(Work required) Give the records below again, exactly as they appear.

(The input begins)

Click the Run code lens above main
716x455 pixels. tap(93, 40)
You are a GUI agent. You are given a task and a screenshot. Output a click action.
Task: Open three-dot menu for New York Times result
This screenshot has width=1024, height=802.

(The input ends)

(Solution to this problem)
Click the Run code lens above main
716x455 pixels. tap(93, 40)
You are a GUI agent. You are given a task and a screenshot. Output a click action.
Task: Open three-dot menu for New York Times result
This screenshot has width=1024, height=802.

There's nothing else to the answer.